DIRECTIONS FOR THIS TASK
Copy out the rows word for word, beginning with the one containing "Locate an element" and ending with the last row. Leave out the pictures.

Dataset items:
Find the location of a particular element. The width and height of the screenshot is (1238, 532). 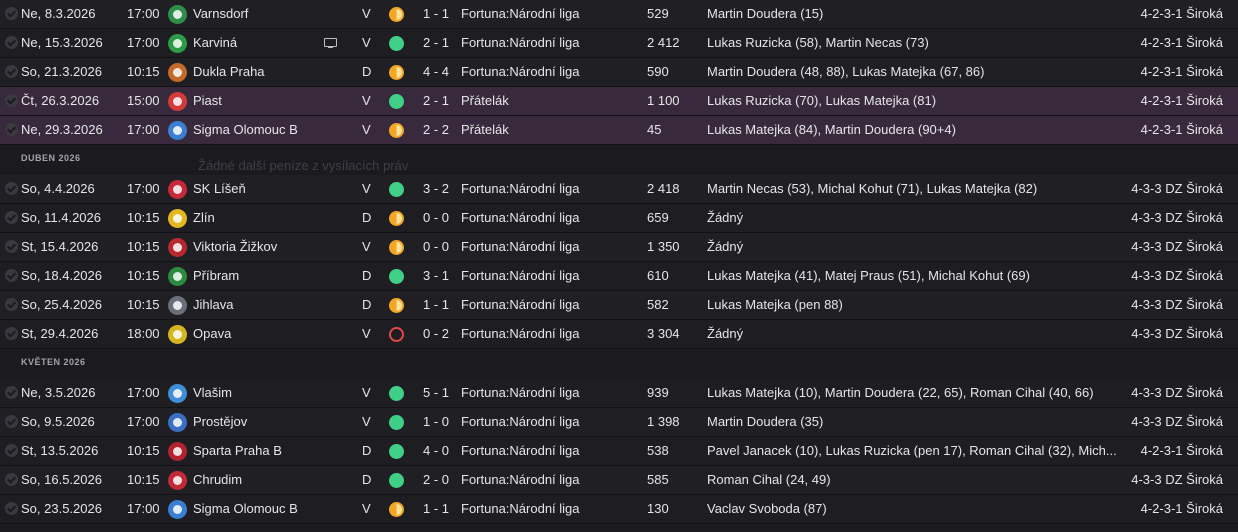

attendance-value: 538 is located at coordinates (658, 450).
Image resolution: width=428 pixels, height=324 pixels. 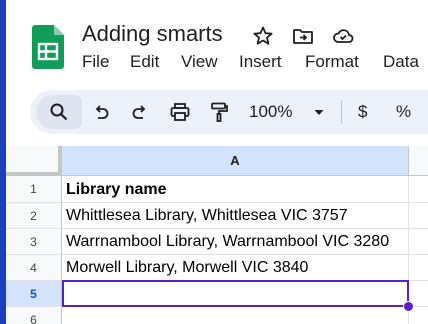 What do you see at coordinates (342, 112) in the screenshot?
I see `toolbar-divider` at bounding box center [342, 112].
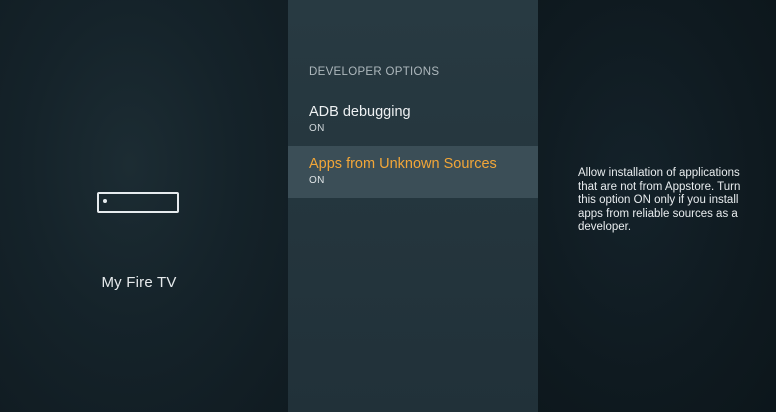 This screenshot has width=776, height=412. Describe the element at coordinates (403, 164) in the screenshot. I see `option-title: Apps from Unknown Sources` at that location.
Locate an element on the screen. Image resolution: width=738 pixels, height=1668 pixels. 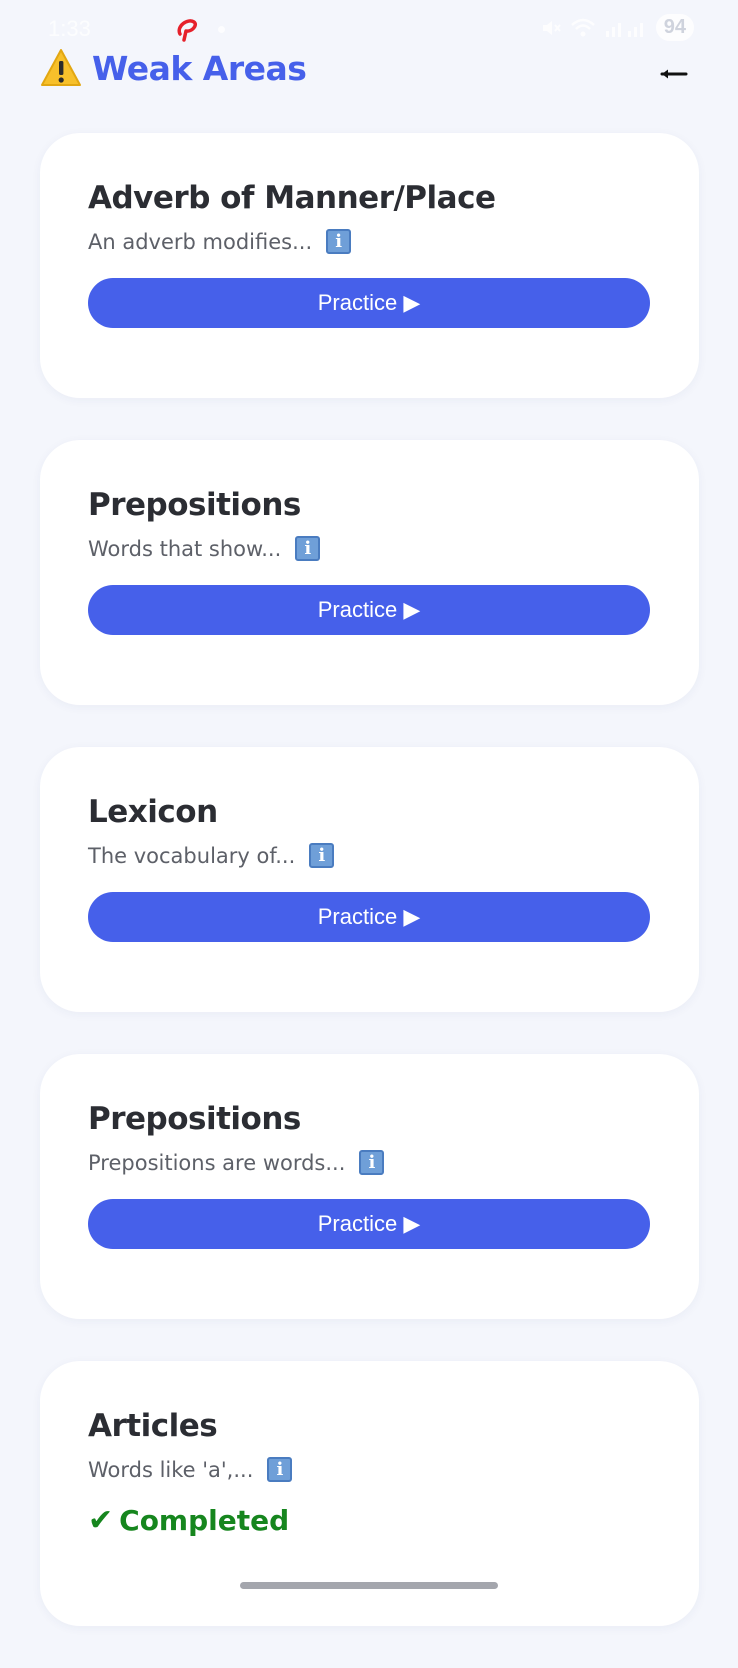
topic-description-row: An adverb modifies... i is located at coordinates (220, 242).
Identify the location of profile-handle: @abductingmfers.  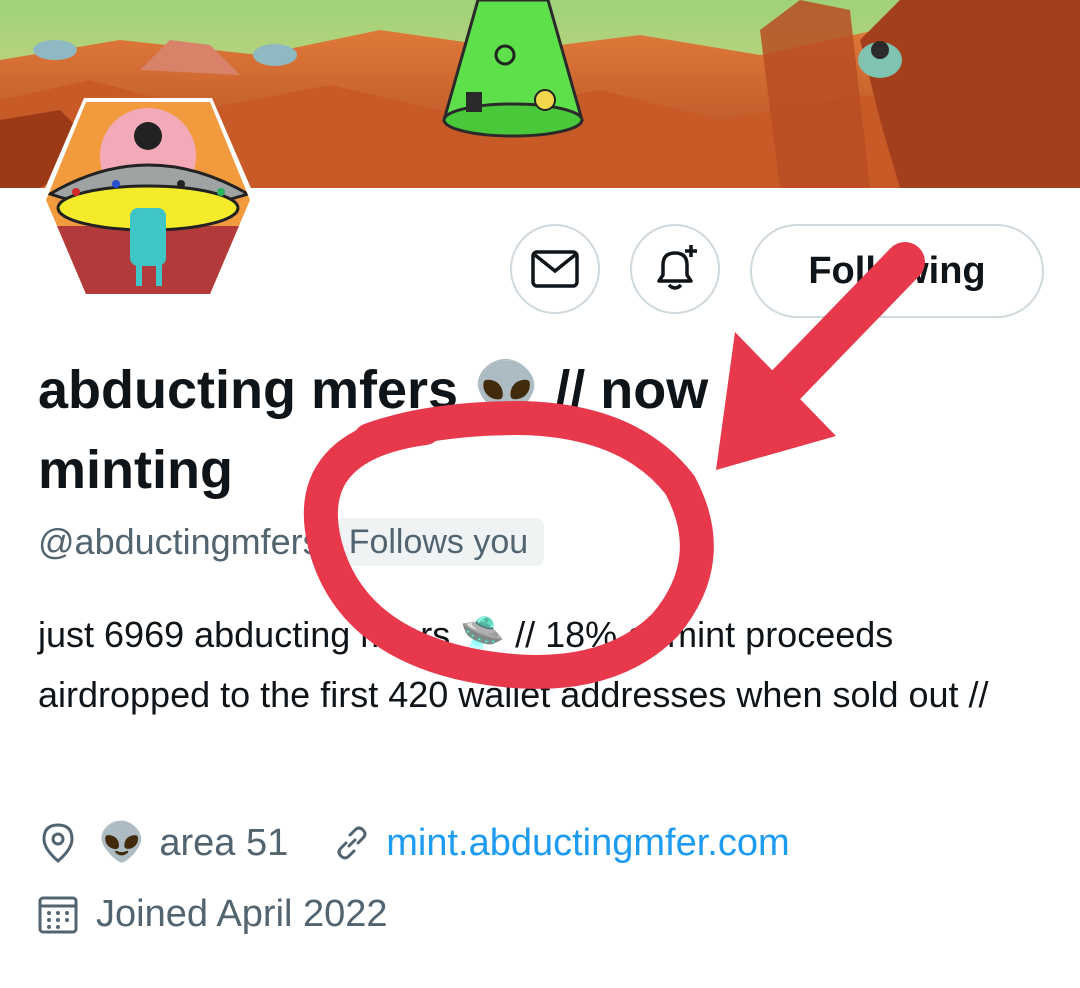
(180, 542).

ANSWER BOX
Locate an element on the screen. Image resolution: width=738 pixels, height=1668 pixels. 
topic-description-row: An adverb modifies... i is located at coordinates (220, 242).
Identify the location of profile-handle: @abductingmfers.  
(180, 542).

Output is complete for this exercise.